Note: change your version number in the above command to correspond to the current php version installed, for example “php70.off”

Symlink the PHP 7.2 Apache modules into place:

ln -s /opt/rh/httpd24/root/etc/httpd/conf.d/rh-php72-php.conf /etc/httpd/conf.d/
ln -s /opt/rh/httpd24/root/etc/httpd/conf.modules.d/15-rh-php72-php.conf /etc/httpd/conf.modules.d/
ln -s /opt/rh/httpd24/root/etc/httpd/modules/librh-php72-php7.so /etc/httpd/modules/

Then restart Apache:

systemctl restart httpd.service

Verify with phpinfo that your Apache server is using PHP 7.2 and loading the correct modules; see PHP version and information to learn how to use phpinfo.

If there is no requirement for your old PHP installation, you can remove it:

yum remove php*
rm /etc/httpd/conf.modules.d/10-php54.off /etc/httpd/conf.d/php54.off

After uninstalling, you can symlink the PHP 7.2 binary to use the short path (e.g. for cron):

ln -s /opt/rh/rh-php72/root/usr/bin/php /usr/bin/php

Any changes to the configuration of the previous used php installation don’t apply to the new installation. Required changes for the new installation can be configured here:

/etc/opt/rh/rh-php72/

CentOS 7 Upgrade to PHP 7.2

To upgrade to PHP 7.2, use the Red Hat Software Collections (SCL) repository.

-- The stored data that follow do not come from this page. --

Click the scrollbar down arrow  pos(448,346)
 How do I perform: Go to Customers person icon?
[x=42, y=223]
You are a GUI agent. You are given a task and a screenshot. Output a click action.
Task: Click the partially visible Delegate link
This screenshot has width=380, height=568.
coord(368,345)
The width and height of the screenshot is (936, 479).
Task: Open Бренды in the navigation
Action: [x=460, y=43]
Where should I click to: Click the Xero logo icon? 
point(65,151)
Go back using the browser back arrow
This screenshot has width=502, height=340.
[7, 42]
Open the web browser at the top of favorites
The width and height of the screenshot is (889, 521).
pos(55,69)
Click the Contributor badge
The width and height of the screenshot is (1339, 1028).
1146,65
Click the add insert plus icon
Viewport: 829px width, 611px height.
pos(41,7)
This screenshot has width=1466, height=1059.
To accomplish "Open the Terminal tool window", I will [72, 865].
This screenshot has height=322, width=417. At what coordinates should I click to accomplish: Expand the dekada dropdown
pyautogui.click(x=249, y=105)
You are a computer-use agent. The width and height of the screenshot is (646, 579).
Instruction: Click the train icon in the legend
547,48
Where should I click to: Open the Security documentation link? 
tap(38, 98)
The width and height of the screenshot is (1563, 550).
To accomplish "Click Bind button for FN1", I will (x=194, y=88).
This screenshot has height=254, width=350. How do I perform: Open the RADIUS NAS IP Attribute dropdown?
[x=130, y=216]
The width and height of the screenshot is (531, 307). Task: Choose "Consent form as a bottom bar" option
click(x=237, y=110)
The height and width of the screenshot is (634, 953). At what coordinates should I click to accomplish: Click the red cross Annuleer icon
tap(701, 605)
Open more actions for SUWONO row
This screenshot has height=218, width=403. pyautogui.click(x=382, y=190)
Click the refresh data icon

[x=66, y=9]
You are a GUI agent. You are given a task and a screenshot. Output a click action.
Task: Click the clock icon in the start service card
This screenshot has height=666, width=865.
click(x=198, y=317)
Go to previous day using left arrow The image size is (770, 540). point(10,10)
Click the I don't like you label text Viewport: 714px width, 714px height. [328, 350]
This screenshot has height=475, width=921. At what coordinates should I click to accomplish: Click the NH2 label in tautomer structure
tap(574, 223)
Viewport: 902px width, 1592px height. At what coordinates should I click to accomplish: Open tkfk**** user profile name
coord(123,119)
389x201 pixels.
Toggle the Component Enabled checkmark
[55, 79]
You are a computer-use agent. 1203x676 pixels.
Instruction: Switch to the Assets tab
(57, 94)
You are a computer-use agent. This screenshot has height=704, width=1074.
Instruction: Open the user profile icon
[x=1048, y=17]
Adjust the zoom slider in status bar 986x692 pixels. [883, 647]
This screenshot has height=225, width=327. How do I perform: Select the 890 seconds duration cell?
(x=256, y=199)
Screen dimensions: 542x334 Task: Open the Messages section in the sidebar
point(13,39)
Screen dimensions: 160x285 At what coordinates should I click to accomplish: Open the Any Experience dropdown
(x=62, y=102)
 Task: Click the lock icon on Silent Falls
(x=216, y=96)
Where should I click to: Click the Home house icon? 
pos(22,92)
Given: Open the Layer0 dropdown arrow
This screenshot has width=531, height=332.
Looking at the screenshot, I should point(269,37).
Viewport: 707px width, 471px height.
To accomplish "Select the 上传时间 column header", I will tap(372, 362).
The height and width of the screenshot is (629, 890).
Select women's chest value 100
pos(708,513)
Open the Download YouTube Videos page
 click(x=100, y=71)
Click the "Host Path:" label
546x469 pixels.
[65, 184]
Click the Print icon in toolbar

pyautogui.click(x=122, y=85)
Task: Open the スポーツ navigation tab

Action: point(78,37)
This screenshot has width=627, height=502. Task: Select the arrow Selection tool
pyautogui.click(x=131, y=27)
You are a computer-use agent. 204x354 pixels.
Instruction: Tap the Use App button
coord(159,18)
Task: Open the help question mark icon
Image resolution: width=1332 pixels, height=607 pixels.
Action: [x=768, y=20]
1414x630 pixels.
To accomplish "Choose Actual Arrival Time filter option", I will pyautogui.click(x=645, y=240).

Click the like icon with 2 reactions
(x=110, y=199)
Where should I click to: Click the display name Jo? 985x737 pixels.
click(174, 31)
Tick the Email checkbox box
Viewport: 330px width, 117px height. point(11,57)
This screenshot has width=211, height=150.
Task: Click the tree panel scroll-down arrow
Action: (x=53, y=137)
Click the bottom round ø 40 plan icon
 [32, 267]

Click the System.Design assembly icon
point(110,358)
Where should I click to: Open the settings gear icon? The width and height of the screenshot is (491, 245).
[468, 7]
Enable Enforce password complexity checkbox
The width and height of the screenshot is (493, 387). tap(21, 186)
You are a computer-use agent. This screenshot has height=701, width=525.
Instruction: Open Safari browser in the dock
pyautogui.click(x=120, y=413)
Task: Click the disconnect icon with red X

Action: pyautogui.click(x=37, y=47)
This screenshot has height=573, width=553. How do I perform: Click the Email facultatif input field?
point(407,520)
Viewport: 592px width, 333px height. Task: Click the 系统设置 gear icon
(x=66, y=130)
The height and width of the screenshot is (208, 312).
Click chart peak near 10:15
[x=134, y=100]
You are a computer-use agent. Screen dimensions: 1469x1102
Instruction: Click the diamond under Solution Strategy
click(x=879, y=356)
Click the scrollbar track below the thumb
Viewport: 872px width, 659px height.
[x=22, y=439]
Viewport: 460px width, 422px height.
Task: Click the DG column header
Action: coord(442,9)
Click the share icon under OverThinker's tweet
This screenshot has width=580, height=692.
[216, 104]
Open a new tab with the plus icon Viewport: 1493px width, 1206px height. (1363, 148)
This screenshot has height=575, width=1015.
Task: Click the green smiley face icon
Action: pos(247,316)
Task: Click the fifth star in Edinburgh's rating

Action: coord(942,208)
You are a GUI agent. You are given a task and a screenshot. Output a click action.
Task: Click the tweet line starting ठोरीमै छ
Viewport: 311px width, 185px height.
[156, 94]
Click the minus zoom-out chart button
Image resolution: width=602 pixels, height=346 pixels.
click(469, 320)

Follow these steps to install PHP 7.2 from SCL. First install the SCL repository:

yum install centos-release-scl

Then install PHP 7.2 and these modules:

yum install rh-php72 rh-php72-php rh-php72-php-gd rh-php72-php-mbstring rh-php72-php-intl rh-php72-php-pecl-apcu

You must also install the updated database module for your database. This installs the new PHP 7.2 module for MySQL/MariaDB:

yum install rh-php72-php-mysqlnd

If you are using the Nextcloud LDAP app, you need this module:

yum install rh-php72-php-ldap

Disable loading the old PHP Apache modules by changing their names, for example:

mv /etc/httpd/conf.d/php.conf /etc/httpd/conf.d/php54.off
mv /etc/httpd/conf.modules.d/10-php.conf /etc/httpd/conf.modules.d/10-php54.off

Note: change your version number in the above command to correspond to the current php version installed, for example “php70.off”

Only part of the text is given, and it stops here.